* **Instructions to follow**: All of the records below are to be copied exactly.

* **Information given**:
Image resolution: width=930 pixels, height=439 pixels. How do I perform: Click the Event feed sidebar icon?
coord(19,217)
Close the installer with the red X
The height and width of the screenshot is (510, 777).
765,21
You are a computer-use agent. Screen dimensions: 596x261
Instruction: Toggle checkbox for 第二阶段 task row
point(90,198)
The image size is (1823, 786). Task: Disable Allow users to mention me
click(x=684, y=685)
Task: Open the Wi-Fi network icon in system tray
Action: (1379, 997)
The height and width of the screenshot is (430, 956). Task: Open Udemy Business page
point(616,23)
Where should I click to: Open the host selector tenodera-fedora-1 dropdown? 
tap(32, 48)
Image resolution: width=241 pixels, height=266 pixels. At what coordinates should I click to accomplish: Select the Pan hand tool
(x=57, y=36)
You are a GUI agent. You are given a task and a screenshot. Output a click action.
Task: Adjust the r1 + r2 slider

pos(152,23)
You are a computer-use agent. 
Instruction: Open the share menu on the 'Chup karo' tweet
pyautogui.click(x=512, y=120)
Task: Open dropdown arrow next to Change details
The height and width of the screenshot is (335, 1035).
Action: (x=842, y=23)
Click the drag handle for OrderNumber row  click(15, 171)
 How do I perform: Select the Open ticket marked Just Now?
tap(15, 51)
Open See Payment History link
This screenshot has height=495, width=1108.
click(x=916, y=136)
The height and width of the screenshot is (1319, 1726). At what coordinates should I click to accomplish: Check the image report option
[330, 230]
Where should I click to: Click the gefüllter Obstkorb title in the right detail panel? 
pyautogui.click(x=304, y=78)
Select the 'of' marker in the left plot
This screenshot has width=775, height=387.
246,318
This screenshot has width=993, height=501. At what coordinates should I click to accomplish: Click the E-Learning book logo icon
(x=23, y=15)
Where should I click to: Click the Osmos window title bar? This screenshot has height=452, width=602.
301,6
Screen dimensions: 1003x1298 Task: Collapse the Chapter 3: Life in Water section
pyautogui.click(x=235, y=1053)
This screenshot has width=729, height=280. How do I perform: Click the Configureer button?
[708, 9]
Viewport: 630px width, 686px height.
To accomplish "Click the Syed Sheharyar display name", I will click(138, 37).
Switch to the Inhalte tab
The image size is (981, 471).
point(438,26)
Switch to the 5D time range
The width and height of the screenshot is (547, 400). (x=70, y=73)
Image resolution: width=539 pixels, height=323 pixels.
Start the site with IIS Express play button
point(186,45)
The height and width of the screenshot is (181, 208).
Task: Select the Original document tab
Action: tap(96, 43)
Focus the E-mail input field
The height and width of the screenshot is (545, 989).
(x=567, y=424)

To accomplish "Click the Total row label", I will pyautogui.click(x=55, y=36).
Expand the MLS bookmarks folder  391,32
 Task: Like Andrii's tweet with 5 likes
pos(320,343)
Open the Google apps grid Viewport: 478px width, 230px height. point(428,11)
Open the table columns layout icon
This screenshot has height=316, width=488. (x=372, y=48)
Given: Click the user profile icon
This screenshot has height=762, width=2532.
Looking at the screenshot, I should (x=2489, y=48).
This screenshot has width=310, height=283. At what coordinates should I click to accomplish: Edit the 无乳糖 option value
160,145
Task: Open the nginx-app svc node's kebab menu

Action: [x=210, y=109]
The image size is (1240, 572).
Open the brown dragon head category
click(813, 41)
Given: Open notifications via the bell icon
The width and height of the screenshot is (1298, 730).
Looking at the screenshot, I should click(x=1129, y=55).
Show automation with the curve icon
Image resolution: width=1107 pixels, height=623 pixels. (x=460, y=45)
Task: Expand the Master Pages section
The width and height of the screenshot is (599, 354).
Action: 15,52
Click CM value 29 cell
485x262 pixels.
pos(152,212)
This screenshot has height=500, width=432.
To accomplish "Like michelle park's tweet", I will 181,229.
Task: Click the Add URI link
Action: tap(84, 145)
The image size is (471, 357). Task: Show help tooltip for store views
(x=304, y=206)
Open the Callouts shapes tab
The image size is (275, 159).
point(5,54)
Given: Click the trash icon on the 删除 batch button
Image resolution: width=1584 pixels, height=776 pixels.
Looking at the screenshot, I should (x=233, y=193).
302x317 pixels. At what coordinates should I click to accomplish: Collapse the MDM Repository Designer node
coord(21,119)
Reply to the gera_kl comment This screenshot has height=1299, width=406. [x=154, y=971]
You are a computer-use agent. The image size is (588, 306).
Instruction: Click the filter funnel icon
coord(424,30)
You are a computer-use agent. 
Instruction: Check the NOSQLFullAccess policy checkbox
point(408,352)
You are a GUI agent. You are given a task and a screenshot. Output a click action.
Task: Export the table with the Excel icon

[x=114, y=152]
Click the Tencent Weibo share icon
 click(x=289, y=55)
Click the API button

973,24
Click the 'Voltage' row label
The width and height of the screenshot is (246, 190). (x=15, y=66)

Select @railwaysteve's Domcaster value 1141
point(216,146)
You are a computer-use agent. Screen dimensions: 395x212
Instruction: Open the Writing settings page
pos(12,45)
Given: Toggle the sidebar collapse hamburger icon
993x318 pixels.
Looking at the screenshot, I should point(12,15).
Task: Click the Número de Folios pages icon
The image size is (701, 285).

* **Solution to this exercise**:
Image resolution: width=930 pixels, height=439 pixels. How do I perform: Click the Event feed sidebar icon?
coord(19,217)
Close the installer with the red X
The height and width of the screenshot is (510, 777).
765,21
You are a computer-use agent. Screen dimensions: 596x261
Instruction: Toggle checkbox for 第二阶段 task row
point(90,198)
The image size is (1823, 786). Task: Disable Allow users to mention me
click(x=684, y=685)
Task: Open the Wi-Fi network icon in system tray
Action: (1379, 997)
The height and width of the screenshot is (430, 956). Task: Open Udemy Business page
point(616,23)
Where should I click to: Open the host selector tenodera-fedora-1 dropdown? 
tap(32, 48)
Image resolution: width=241 pixels, height=266 pixels. At what coordinates should I click to accomplish: Select the Pan hand tool
(x=57, y=36)
You are a GUI agent. You are given a task and a screenshot. Output a click action.
Task: Adjust the r1 + r2 slider

pos(152,23)
You are a computer-use agent. 
Instruction: Open the share menu on the 'Chup karo' tweet
pyautogui.click(x=512, y=120)
Task: Open dropdown arrow next to Change details
The height and width of the screenshot is (335, 1035).
Action: (x=842, y=23)
Click the drag handle for OrderNumber row  click(15, 171)
 How do I perform: Select the Open ticket marked Just Now?
tap(15, 51)
Open See Payment History link
This screenshot has height=495, width=1108.
click(x=916, y=136)
The height and width of the screenshot is (1319, 1726). At what coordinates should I click to accomplish: Check the image report option
[330, 230]
Where should I click to: Click the gefüllter Obstkorb title in the right detail panel? 
pyautogui.click(x=304, y=78)
Select the 'of' marker in the left plot
This screenshot has width=775, height=387.
246,318
This screenshot has width=993, height=501. At what coordinates should I click to accomplish: Click the E-Learning book logo icon
(x=23, y=15)
Where should I click to: Click the Osmos window title bar? This screenshot has height=452, width=602.
301,6
Screen dimensions: 1003x1298 Task: Collapse the Chapter 3: Life in Water section
pyautogui.click(x=235, y=1053)
This screenshot has width=729, height=280. How do I perform: Click the Configureer button?
[708, 9]
Viewport: 630px width, 686px height.
To accomplish "Click the Syed Sheharyar display name", I will click(138, 37).
Switch to the Inhalte tab
The image size is (981, 471).
point(438,26)
Switch to the 5D time range
The width and height of the screenshot is (547, 400). (x=70, y=73)
Image resolution: width=539 pixels, height=323 pixels.
Start the site with IIS Express play button
point(186,45)
The height and width of the screenshot is (181, 208).
Task: Select the Original document tab
Action: tap(96, 43)
Focus the E-mail input field
The height and width of the screenshot is (545, 989).
(x=567, y=424)

To accomplish "Click the Total row label", I will pyautogui.click(x=55, y=36).
Expand the MLS bookmarks folder  391,32
 Task: Like Andrii's tweet with 5 likes
pos(320,343)
Open the Google apps grid Viewport: 478px width, 230px height. point(428,11)
Open the table columns layout icon
This screenshot has height=316, width=488. (x=372, y=48)
Given: Click the user profile icon
This screenshot has height=762, width=2532.
Looking at the screenshot, I should (x=2489, y=48).
This screenshot has width=310, height=283. At what coordinates should I click to accomplish: Edit the 无乳糖 option value
160,145
Task: Open the nginx-app svc node's kebab menu

Action: [x=210, y=109]
The image size is (1240, 572).
Open the brown dragon head category
click(813, 41)
Given: Open notifications via the bell icon
The width and height of the screenshot is (1298, 730).
Looking at the screenshot, I should click(x=1129, y=55).
Show automation with the curve icon
Image resolution: width=1107 pixels, height=623 pixels. (x=460, y=45)
Task: Expand the Master Pages section
The width and height of the screenshot is (599, 354).
Action: 15,52
Click CM value 29 cell
485x262 pixels.
pos(152,212)
This screenshot has height=500, width=432.
To accomplish "Like michelle park's tweet", I will 181,229.
Task: Click the Add URI link
Action: tap(84, 145)
The image size is (471, 357). Task: Show help tooltip for store views
(x=304, y=206)
Open the Callouts shapes tab
The image size is (275, 159).
point(5,54)
Given: Click the trash icon on the 删除 batch button
Image resolution: width=1584 pixels, height=776 pixels.
Looking at the screenshot, I should (x=233, y=193).
302x317 pixels. At what coordinates should I click to accomplish: Collapse the MDM Repository Designer node
coord(21,119)
Reply to the gera_kl comment This screenshot has height=1299, width=406. [x=154, y=971]
You are a computer-use agent. The image size is (588, 306).
Instruction: Click the filter funnel icon
coord(424,30)
You are a computer-use agent. 
Instruction: Check the NOSQLFullAccess policy checkbox
point(408,352)
You are a GUI agent. You are given a task and a screenshot. Output a click action.
Task: Export the table with the Excel icon

[x=114, y=152]
Click the Tencent Weibo share icon
 click(x=289, y=55)
Click the API button

973,24
Click the 'Voltage' row label
The width and height of the screenshot is (246, 190). (x=15, y=66)

Select @railwaysteve's Domcaster value 1141
point(216,146)
You are a computer-use agent. Screen dimensions: 395x212
Instruction: Open the Writing settings page
pos(12,45)
Given: Toggle the sidebar collapse hamburger icon
993x318 pixels.
Looking at the screenshot, I should point(12,15).
Task: Click the Número de Folios pages icon
The image size is (701, 285).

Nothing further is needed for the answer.